_OBJECTIVE_. Please gather every line in the records that contains the word "height" and copy each of those lines in full.

** Start ENTRIES SHOWN **

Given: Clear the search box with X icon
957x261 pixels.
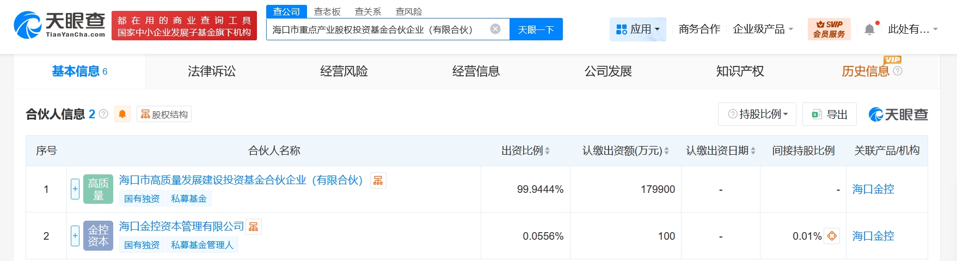Looking at the screenshot, I should pyautogui.click(x=495, y=29).
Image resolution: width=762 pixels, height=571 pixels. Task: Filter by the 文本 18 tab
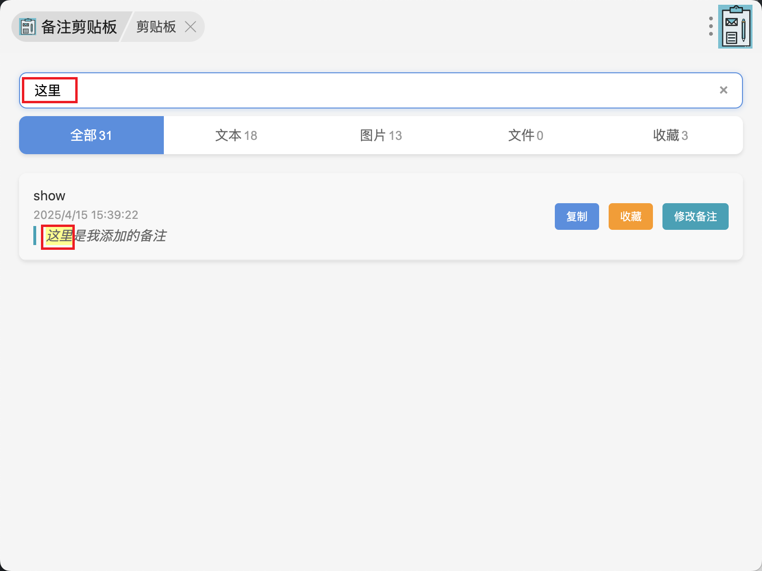[x=236, y=135]
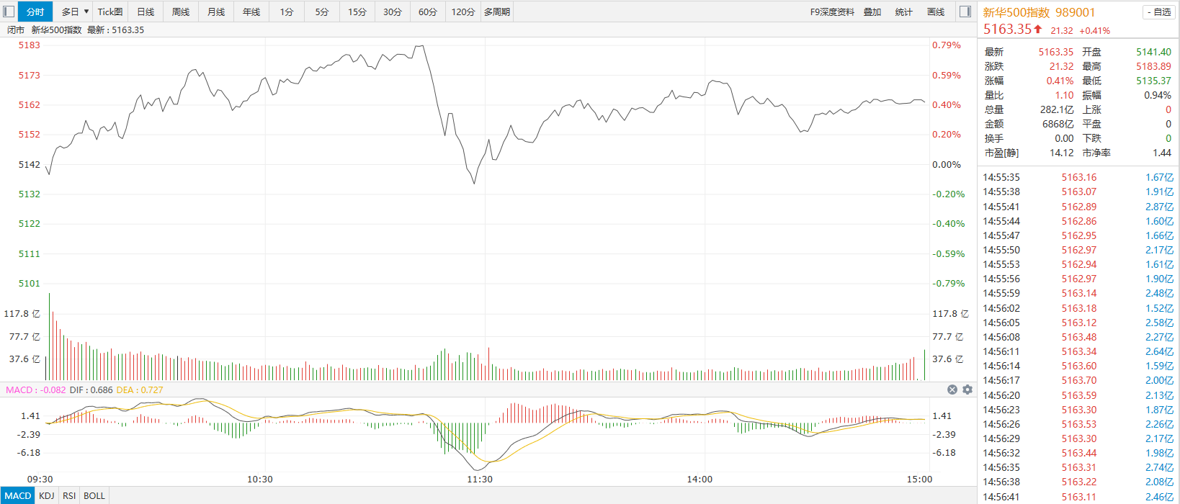Open the 5分 minute chart
The height and width of the screenshot is (504, 1180).
click(x=322, y=12)
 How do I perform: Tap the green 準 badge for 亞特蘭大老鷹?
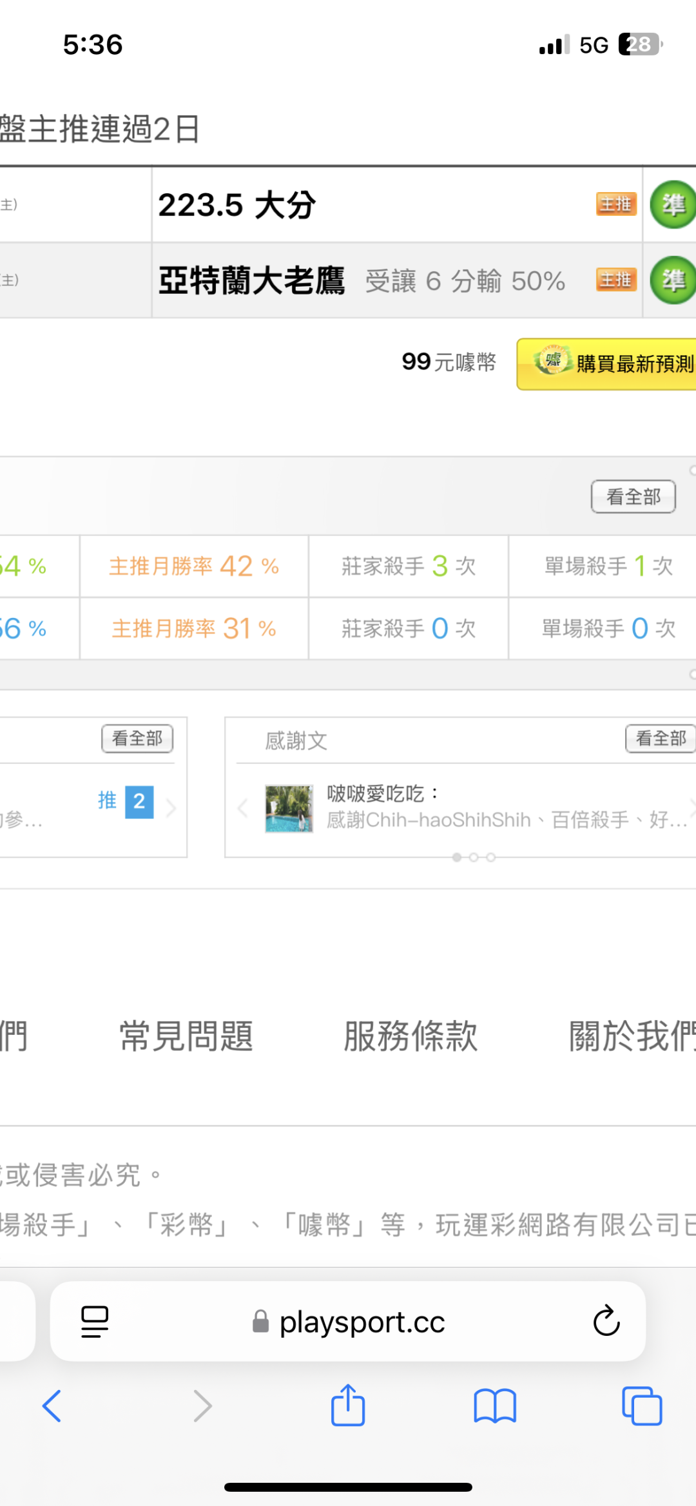pos(673,280)
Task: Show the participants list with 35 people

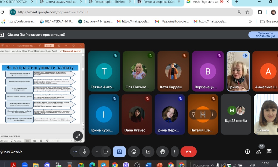Action: [x=258, y=152]
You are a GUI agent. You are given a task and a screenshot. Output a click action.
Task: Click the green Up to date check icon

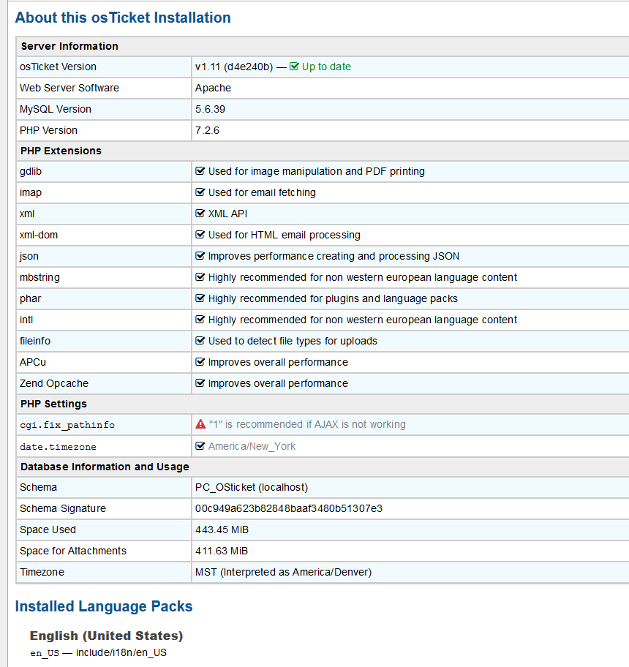pos(295,67)
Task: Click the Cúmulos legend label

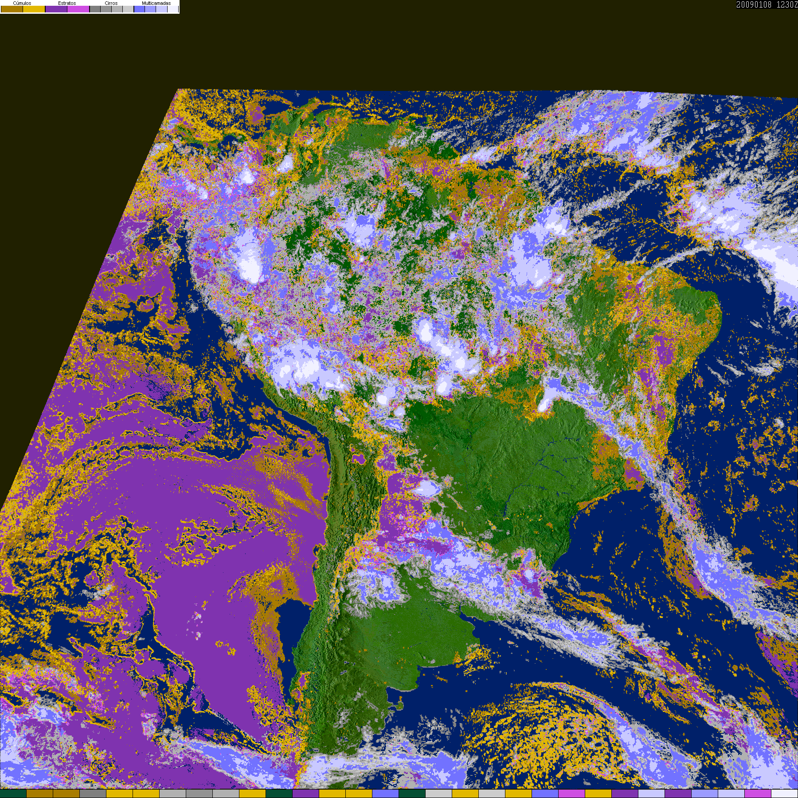Action: [x=22, y=3]
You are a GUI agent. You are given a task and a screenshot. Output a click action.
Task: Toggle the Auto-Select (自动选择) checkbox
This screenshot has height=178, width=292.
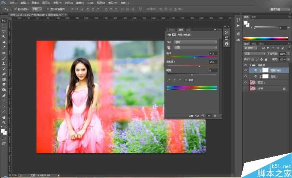(x=15, y=9)
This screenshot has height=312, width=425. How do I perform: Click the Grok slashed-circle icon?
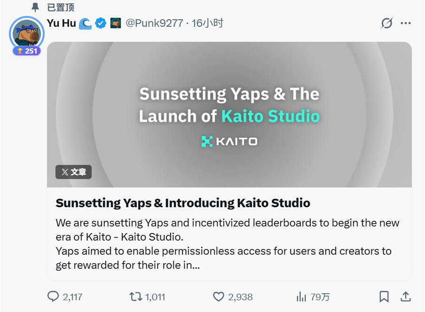[x=386, y=23]
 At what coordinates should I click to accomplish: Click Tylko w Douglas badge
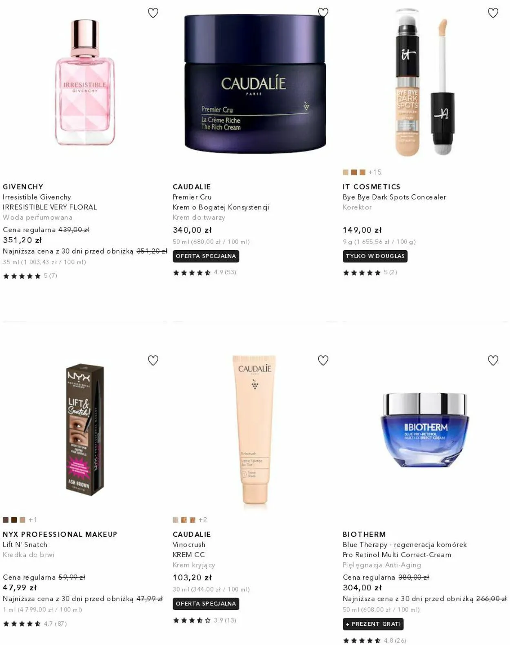(x=375, y=256)
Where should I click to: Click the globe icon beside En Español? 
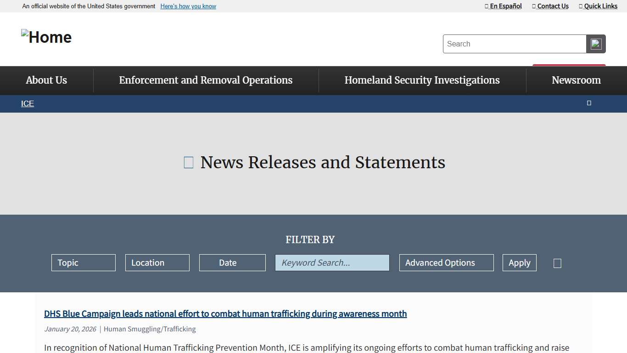(486, 6)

** End ENTRIES SHOWN **

_ANSWER TO THE PROBLEM_.
Image resolution: width=762 pixels, height=571 pixels. Task: Filter by the 文本 18 tab
The height and width of the screenshot is (504, 1180).
This screenshot has height=178, width=292.
This screenshot has height=312, width=425. How do I perform: Click the Grok slashed-circle icon?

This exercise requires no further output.